She also recounts the fact that although there was enthusiasm amongst the staff she worked with, it was not necessarily their first priority. So “if the surgery gets rescheduled, if they end up doing a slightly different procedure, then you lose the tissue, and that can set you back months.”
Because of this, Brown said that it was essential to form solid and permanent relationships with hospital staff and departments. The longer that researchers and doctors can work together to secure the tissue, Brown says, the better the strategy will evolve to do so.
Gjorevski concurs with Brown on this subject and explains that it may be even more difficult to secure tissue if you work for a pharma company instead of an academic institution. He highlighted the need to engage with clinicians early on to allow researchers to prove the benefit to medicine and, ultimately, patients.
“Often that takes showing success stories and showing that there is already a clinical impact in these models.” The problem with this fact is that you can’t generate that clinical impact without first having access to the tissue, “so we’re facing a Catch-22 problem.”
Are Terms Like “Organ-on-a-Chip” and “Organoid” Too Sensationalised?
Gjorevski figures that terms such as “organ-on-a-chip” or organoid could be placing the stakes of the field too high.

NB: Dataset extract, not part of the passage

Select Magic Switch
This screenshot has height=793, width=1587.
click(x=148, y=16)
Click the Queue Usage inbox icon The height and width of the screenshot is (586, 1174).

The terms exist to get people excited in the area, but as Gjorevski explains, this could be a double-edged sword.
“If we inflate expectations, and if we don’t deliver, then the pendulum swings in the other direction, and we’re not taken seriously as field anymore.” Gjorevski again stresses the importance of hard data and success stories in continuing development and maintaining interest in this technology.

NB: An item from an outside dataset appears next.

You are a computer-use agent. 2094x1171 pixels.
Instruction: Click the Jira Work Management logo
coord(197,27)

With this, Dr Thierry Lavé, R&D Academy Science Excellence and Faculty Lead at Roche, agrees that the field of organ modelling ought to humble itself and not be afraid of acknowledging its learning opportunities. “There is a bias toward publishing only the very successful, but sometimes that can be counterproductive because everyone knows that we all face obstacles, and it’s important to share that so we can build confidence and credibility in our approaches.”
Brown chimed in to say that, in her experience, people often get excited when the word organoid is mentioned and also focuses on the point that scientists should be more honest and open when it comes to sharing how they got to their data. “I think sharing those systems and how they’ve had to be tweaked or adapted is valuable for keeping that knowledge and expertise in-house. So, we need to make sure that those things actually stick.”
Dr Iwona Ziomkiewicz, a Principal Scientist at Adaptimmune, added an interesting comment on the differences in this challenge for large and small pharma companies. In large organisations, Ziomkiewicz notes that there is more room to explore and experiment in the field. While in smaller companies, such exploration or experiment is more tightly connected to the priority to confirm results for specific products that could have an immediate impact for patients. In those cases, validating the model is of high priority.
“For us, the question of validation is an even more difficult one. In principle, we could use compounds with known mode of action, but they will be either small molecules or biologics. Optimally, we would like to use therapies of the same modality as ours, however there are just not that many available cell-based therapies that we can use to validate our models. So, we sometimes feel like we are at the forefront of that struggle.”
The panel agreed that this was an area of development “as challenging as it is fascinating.”